1 Following the BIA’s order, the C.F.R. updated the text of § 1003.1(c) such that it no longer contains this language. 4 Because we lack jurisdiction over the BIA’s denial of certification, we also
lack jurisdiction over the BIA’s decision denying reconsideration of that matter. See
Infanzon, 386 F.3d at 1362 (“[W]here judicial review of the underlying order is
precluded[,] . . . denial of a subsequent motion to reopen [is] also precluded.”
(citations omitted)). In Talamantes-Rojo, we decided a nearly identical issue. 341
F. App’x at 466. There, the petitioners sought review of the BIA’s denial of a motion
to reconsider its decision not to certify their late appeal. Id. We determined that
because we couldn’t “review the BIA’s decision not to certify the untimely appeal in
the first instance, we also [couldn’t] review the BIA’s decision denying
reconsideration of that determination.” Id. (internal citations omitted).

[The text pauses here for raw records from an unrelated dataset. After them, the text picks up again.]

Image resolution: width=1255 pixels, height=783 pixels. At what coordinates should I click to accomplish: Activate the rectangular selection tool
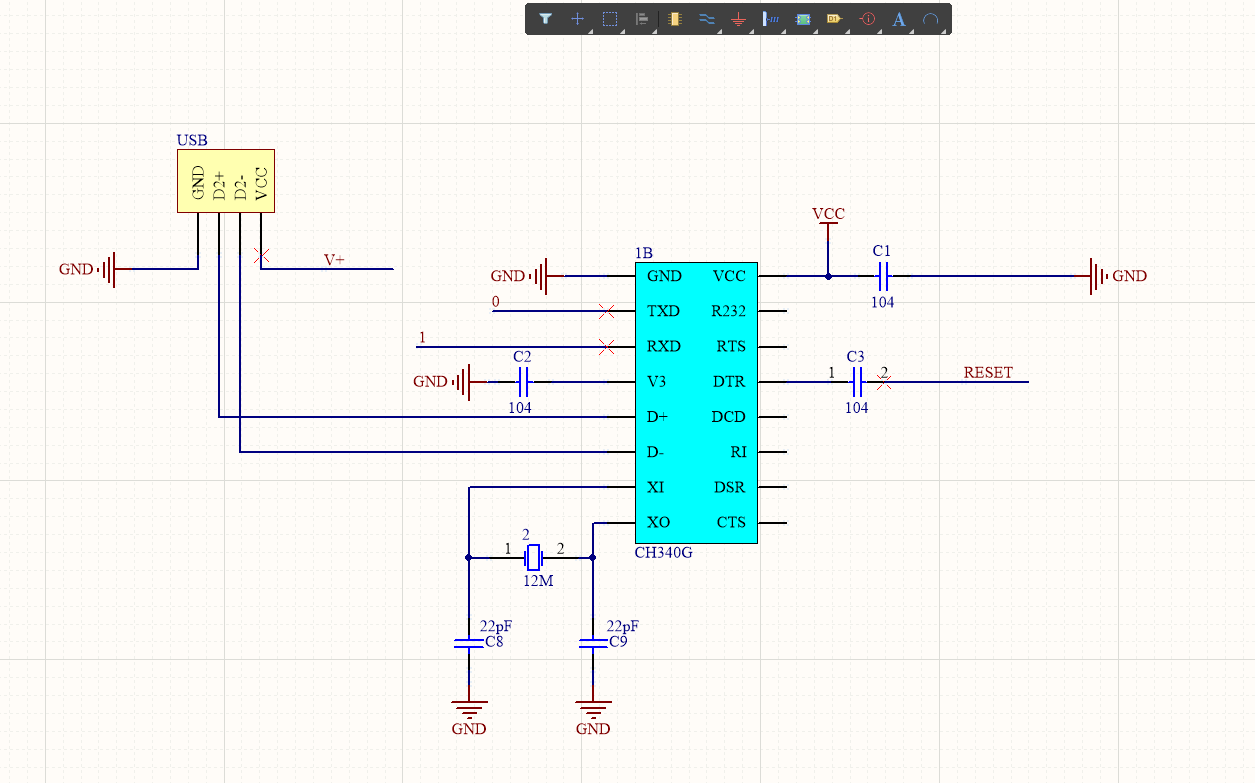click(x=611, y=18)
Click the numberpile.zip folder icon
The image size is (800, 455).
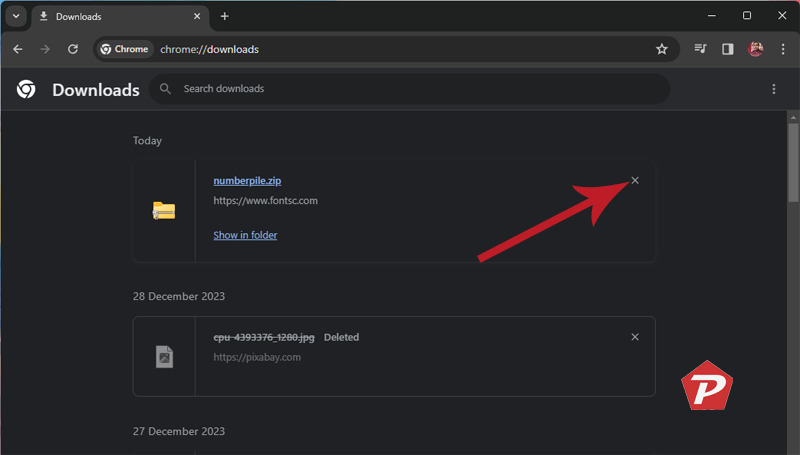(164, 210)
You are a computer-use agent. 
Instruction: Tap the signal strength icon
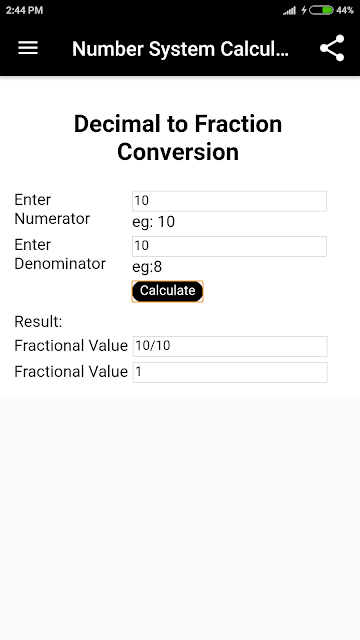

Likewise, here, the BIA’s denial of reconsideration is beyond our review
because we lack jurisdiction over the underlying issue of certifying Molina
Dominguez’s untimely appeal. See id. As such, we lack the authority to consider
whether the BIA abused its discretion. See id. We also lack jurisdiction regarding
Molina Dominguez’s claims that the BIA abused its discretion by not exercising its
sua sponte authority under 8 C.F.R. § 1003.2(a) to reconsider the matter. See Belay-
Gebru v. INS, 327 F.3d 998, 1000–01 (10th Cir. 2003) (“[T]he decision of the BIA
whether to invoke its sua sponte authority is committed to its unfettered discretion.
Therefore, the very nature of the claim renders it not subject to judicial review.”
(alteration in original) (citation omitted)).
5 CONCLUSION
We DENY the petition for review based on our lack of jurisdiction.